Does a mathematical operation 'op' exist so that there is a unique result for every expression? so:
a op b ≠ b op a
a op b ≠ c op a
a op b ≠ c op d
a op b = a op b
Thanks in advance.
Does a mathematical operation 'op' exist so that there is a unique result for every expression? so:
a op b ≠ b op a
a op b ≠ c op a
a op b ≠ c op d
a op b = a op b
Thanks in advance.
Yes, there are such operations. Apart from trivial examples, we need an infinite set. For instance, work with the set $\mathbb{N}$ of natural numbers, and define the operation $\ast$ by $a \ast b=2^a3^b$ for all natural numbers $a$, $b$.
There are more interesting examples, with additional properties. It is useful from now on to work with $\mathbb{N}_0$, the set of non-negative integers.
On $\mathbb{N}_0$, define the operation $\ast$ by $a\ast b=2^a(2b+1)-1$. Then it turns out not only that $a\ast b \ne c\ast d$ if $(a,b)$ and $(c,d)$ are distinct ordered pairs, but that in addition the operation $\ast$ maps $\mathbb{N}_0\times \mathbb{N}_0$ onto $\mathbb{N}_0$. That means that for every $c \in \mathbb{N}_0$, there is a unique ordered pair $(a,b)$ such that $a\ast b=c$. Verification of this fact is easy. Given any non-negative integer $c$, express $c+1$ as a power of $2$ times an odd number. That uniquely determines $a$ and $b$.

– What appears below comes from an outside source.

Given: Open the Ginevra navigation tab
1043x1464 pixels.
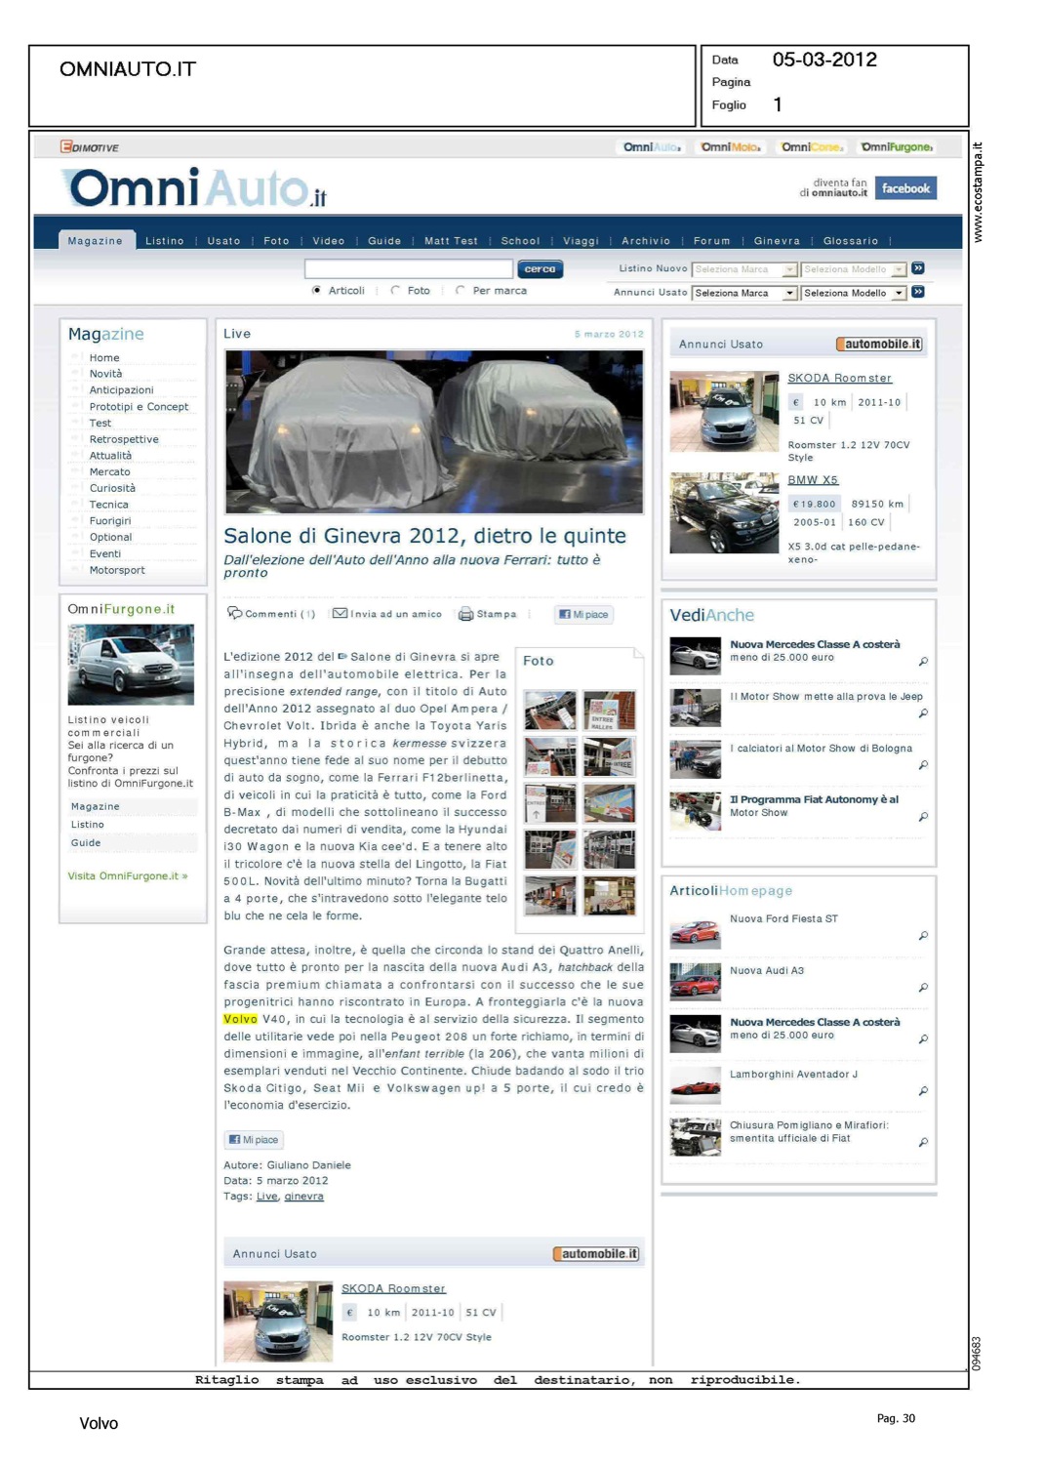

The operation $\ast$ on $\mathbb{N}_0$ defined by $a\ast b=\frac{(a+b)(a+b+1)}{2}+a$ also maps $\mathbb{N}_0\times \mathbb{N}_0$ onto $\mathbb{N}_0$, and has the property you seek. These various pairing functions are even useful. You may want to look at this link. This mapping $\ast$ has the nice property of being a polynomial mapping. Verification that it has the required properties takes more effort than in the preceding example.
We can also find operations of the type you seek on the reals, indeed on any infinite set, but the details get more complicated.

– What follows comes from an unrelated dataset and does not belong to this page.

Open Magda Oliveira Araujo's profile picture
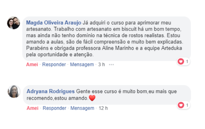pos(13,23)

The Cantor pairing function $(a+b)(a+b+1)/2+b$ is an example on $\mathbb{N}$
To give an example on the reals, or at any rate on the reals $x$ such that $0\le x\lt1$, consider $0.a_1a_2a_3\dots{\rm\quad op\quad }0.b_1b_2b_3\dots=0.a_1b_1a_2b_2a_3b_3\dots$ where the $a_i$ and $b_i$ are the decimal digits of the two numbers.
Your operation is essentially the operation of forming ordered pairs.